Como cada uno de nosotros, los países tienen una vida propia y una historia con sus momentos felices y emotivos, con sus tragedias, conflictos, traumas y triunfos.
Nací en 1973 y si hago un recuento de los acontecimientos políticos que más han marcado mi vida podría resumirlos de esta forma: la llegada de los exiliados latinoamericanos, el terremoto de 1985, el levantamiento del EZLN, el asesinato de Colosio y el periodo de luto y violencia que estamos viviendo ahora. Los primeros fueron hechos concretos que ocurrieron en un tiempo relativamente corto. El último lleva ocurriendo más de una década y no parece cerca de terminarse.
Los sicólogos que se especializan en el tema, dicen que uno se acostumbra y se vuelve tolerante a las peores situaciones de violencia mientras ésta no ocurra de forma abrupta –como en una guerra- sino que aumente paulatinamente. Dicen también que las reacciones comunes de las víctimas son el silencio, el miedo, la pasividad, el asumirse como culpable del maltrato y del abuso que otros ejercen sobre nosotros, minimizar y aceptar como normales acciones que no lo son.
Creo que es exactamente lo que pasa aquí. De otra forma es del todo inexplicable que hayamos reaccionado tan poco a lo que está sucediendo desde hace tiempo y que nos asumamos ya como un pueblo impasible. La cantidad de muertos que hubo durante el sexenio de Felipe Calderón supera por mucho al número de víctimas de la guerra de Irak.

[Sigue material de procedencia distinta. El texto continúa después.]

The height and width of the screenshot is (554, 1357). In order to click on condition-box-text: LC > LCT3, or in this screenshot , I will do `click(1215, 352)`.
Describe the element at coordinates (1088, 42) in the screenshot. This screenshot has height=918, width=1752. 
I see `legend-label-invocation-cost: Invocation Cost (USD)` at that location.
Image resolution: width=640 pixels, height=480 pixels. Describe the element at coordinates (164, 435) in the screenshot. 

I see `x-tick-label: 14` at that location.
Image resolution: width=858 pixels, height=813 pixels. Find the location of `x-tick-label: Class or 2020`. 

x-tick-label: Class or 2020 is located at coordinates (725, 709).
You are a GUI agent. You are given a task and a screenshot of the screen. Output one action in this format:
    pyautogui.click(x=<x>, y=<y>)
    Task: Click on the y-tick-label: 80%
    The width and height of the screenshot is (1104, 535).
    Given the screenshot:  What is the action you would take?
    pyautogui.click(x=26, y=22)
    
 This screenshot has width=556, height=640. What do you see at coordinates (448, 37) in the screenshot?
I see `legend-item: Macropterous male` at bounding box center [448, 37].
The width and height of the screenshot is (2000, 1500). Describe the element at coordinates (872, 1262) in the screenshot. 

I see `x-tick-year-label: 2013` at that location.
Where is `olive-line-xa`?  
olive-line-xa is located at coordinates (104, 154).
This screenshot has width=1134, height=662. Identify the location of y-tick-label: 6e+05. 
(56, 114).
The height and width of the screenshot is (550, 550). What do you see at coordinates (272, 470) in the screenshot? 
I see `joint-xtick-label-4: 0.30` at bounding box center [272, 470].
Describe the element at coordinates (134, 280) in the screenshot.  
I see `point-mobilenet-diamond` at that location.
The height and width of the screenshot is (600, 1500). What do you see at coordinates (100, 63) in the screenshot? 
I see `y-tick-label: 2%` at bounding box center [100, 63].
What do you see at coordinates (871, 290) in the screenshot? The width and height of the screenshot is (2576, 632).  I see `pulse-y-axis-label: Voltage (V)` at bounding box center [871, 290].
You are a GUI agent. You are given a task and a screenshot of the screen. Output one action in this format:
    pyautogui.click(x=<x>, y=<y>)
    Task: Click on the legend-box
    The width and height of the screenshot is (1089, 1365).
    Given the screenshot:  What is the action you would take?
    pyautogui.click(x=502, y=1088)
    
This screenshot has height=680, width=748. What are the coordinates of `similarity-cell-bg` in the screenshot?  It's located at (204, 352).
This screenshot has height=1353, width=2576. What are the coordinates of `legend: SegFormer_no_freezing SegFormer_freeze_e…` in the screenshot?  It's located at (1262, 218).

Los secuestros con mutilaciones, los asesinatos con ostentación de crueldad, las balaceras en zonas residenciales, los “levantamientos” de jovencitas efectuados por los narcotraficantes se volvieron parte de nuestro día a día y nadie parece inmutarse. Si uno lee la prensa internacional se dará cuenta de que el resto del mundo está más conmocionado por México que nosotros mismos. Sin embargo, lo veamos o no, todo eso está inscrito en nuestra psique, en nuestra memoria celular, en nuestro ADN y, de la misma manera que uno trata un trauma personal, es indispensable que atendamos este trauma colectivo. Lo primero es mirar de frente y ver, a pesar del horror que esto implique, lo que ha sucedido y sigue sucediendo. Quizás no solos, quizás con la ayuda de uno o varios especialistas.
Recientemente un grupo constituido por abogados, periodistas, empresarios, artistas e intelectuales de diferentes tendencias, se han reunido bajo el nombre de Desarma México. Uno de los primeros objetivos que se han impuesto es denunciar el plan Rápido y furioso, dirigido por la Agencia de Alcohol, Tabaco y Armas, desde Phoenix, Arizona, que consistió en introducir en nuestro territorio más de diez mil armas de alto calibre, compradas con dinero del gobierno estadounidense.
El supuesto objetivo era dar seguimiento a los grupos de delincuentes mexicanos. El gobierno de nuestro país no sólo autorizó sino que propició la entrada de ese armamento al que nunca rastreó como se esperaba. Es obvio que la violencia no habría sido de la misma magnitud si no se hubiera contado con las armas suficientes para ejercerla.
Desarma México está haciendo un llamado a la indignación y a la toma de conciencia. Para empezar a sanear, es importante que la sociedad recuerde, identifique y castigue a los responsables y, sobre todo, se encargue de impedir que este tipo de acciones vuelvan a suceder.
Creo, como ellos, que es momento de empezar a tomar responsabilidad en la situación y que es importante sumarnos. Me emociona que el movimiento sea plural y ecléctico y que se invite a todos a contribuir desde su área y su negocio, desde su florería, su puesto de boleado, su banda de música.